Making its “grand” debut, the Yamato Japanese drum troupe, which is in the middle of a 30-city tour in the United States, has been going strong for 25 years with its traditional, dazzling, up-tempo and innovative drumming style combined with modern athleticism and visuals.

Its newest presentation, “The Challengers,” can be seen at 8 p.m. Feb. 24 at The Grand 1894 Opera House, 2020 Postoffice St., in Galveston.

In the heavy audience participation presentation, “The Challengers” will feature Taiko drumming through pin-point precision and ferocious skill performed by 20 musician-athletes that include both men and women, ranging in age from 19 to 50, modern fashion design and more.

“Although this is a ‘new’ production of Yamato, there really is no difference when it comes to the presentation that we give our audiences,” said Masa Ogawa, the artistic director of Yamato. “In ‘The Challengers’ you can feel the flesh power of Yamato because we are expressing the sound of the heartbeat of the people. It’s really a sight to see.”

Since their beginnings in 1993, the electrifying Yamato Drummers of Japan have learned, lived, and perfected their art of performing together on beautiful Nara Prefecture in Japan, said to be the birthplace of Japanese culture.

Yamato’s live performances are full of intensity and exhibit great originality and innovation through this traditional Japanese musical instrument, with the belief that the drumbeat, like the heartbeat, is the very pulse of life, and the epitome of the Japanese spirit, Ogawa said.

“If you can compare this newest show with past shows, you can recognize that Yamato is still growing,” Ogawa said. “That’s the most important point for us as artists — to make sure the audience feels the power of the performance. Our hopes are that they (audience) can share the energy of ‘The Challengers,’ as well.”

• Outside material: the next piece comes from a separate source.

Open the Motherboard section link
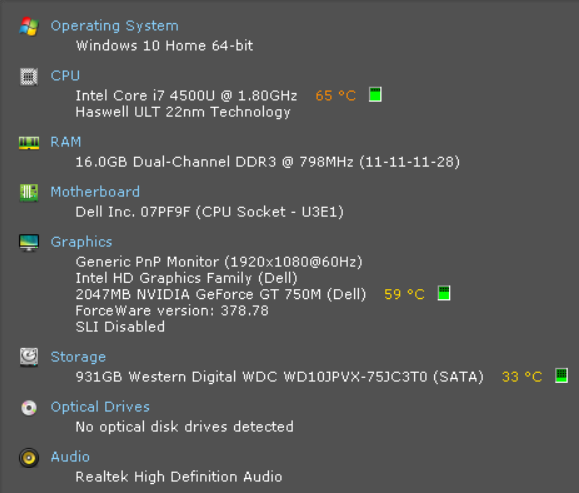The height and width of the screenshot is (493, 579). (x=95, y=192)
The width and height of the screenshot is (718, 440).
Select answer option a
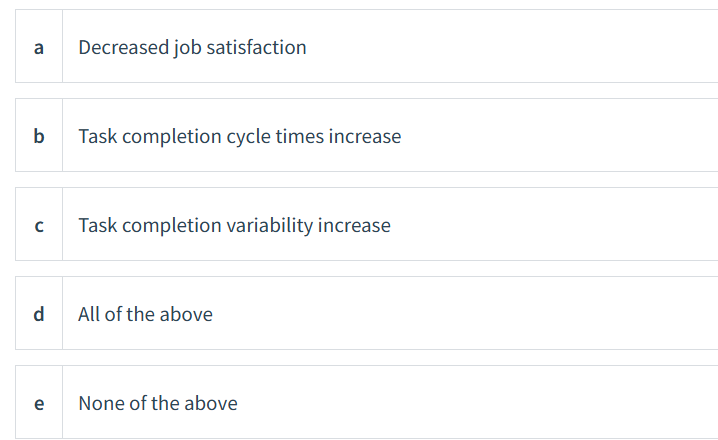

The U.S. appearances are part of their 2017-18 world tour, an initiative which, in the past 10 years, has brought the troupe to 51 countries and regions, giving 2,500 performances for nearly half a million people.

The troupe travels with about 40 Taiko drums, ranging in size from 10 kilograms to 400 kilograms. And, according to Ogawa, the most difficult point while touring is to keep all involved in good health.

“The touring life is so hard,” Ogawa said. “The members of the troupe not only set up for the show by unloading and packing on each stop, but we also exercise each and every morning to stay in shape. Being involved in these aspects is also important for the mind.”

For tickets and information, visit www.thegrand.com or call 800-821-1894.

“If you’ve never seen the Taiko drum, you don’t want to miss this show,” Ogawa said. “I’d like to personally invite everyone to please come out and feel the vibration of Yamato. I promise, it’s something you don’t want to miss.”